EXERCISE: Please copy each line from the entries that contains the string "trash".

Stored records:
┌──

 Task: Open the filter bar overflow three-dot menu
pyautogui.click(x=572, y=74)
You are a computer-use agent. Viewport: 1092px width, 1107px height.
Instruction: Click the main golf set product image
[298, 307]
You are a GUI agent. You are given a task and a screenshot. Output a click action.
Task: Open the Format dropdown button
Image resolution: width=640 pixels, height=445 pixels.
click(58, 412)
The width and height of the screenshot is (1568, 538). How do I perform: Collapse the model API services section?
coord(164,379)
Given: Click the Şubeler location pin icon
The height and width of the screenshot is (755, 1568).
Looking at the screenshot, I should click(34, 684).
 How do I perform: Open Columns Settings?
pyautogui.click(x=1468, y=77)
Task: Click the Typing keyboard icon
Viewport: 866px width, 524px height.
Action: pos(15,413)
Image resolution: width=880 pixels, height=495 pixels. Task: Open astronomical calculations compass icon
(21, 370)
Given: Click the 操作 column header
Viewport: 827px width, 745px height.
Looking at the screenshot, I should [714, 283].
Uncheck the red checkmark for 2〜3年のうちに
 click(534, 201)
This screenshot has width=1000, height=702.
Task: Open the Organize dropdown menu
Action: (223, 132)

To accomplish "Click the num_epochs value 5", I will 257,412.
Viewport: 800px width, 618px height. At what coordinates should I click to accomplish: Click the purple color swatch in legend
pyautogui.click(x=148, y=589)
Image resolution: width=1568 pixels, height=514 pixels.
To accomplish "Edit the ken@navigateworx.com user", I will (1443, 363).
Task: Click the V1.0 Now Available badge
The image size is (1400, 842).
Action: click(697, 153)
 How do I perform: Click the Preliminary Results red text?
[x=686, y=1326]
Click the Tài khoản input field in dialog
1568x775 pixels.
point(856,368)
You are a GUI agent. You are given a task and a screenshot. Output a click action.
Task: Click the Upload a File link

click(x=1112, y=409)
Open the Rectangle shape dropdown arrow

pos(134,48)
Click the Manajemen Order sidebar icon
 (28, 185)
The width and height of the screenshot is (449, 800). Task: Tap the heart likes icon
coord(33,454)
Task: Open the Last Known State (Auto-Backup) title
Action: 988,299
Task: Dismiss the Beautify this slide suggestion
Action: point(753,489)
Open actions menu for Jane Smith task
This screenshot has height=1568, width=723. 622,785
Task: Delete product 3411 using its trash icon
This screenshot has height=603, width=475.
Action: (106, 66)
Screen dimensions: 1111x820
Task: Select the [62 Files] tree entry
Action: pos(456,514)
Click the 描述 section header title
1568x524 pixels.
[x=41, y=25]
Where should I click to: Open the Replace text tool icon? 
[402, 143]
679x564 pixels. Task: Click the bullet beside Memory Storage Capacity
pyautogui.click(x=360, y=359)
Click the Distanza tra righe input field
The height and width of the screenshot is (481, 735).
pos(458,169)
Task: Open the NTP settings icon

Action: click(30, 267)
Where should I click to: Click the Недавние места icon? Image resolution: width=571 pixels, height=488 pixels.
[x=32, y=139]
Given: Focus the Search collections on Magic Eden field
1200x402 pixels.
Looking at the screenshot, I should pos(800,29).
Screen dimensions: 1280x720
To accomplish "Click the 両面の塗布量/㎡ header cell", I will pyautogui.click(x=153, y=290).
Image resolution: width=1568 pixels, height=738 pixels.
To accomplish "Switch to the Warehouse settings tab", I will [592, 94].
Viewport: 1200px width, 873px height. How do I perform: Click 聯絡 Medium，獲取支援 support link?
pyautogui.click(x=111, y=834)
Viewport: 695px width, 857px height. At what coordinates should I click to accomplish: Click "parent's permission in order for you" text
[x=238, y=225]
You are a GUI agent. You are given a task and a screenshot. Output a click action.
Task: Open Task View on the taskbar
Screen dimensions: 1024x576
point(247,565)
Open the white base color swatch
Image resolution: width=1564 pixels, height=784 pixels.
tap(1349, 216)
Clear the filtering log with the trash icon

└──

TASK SOLUTION:
Task: Delete product 3411 using its trash icon
Clear the filtering log with the trash icon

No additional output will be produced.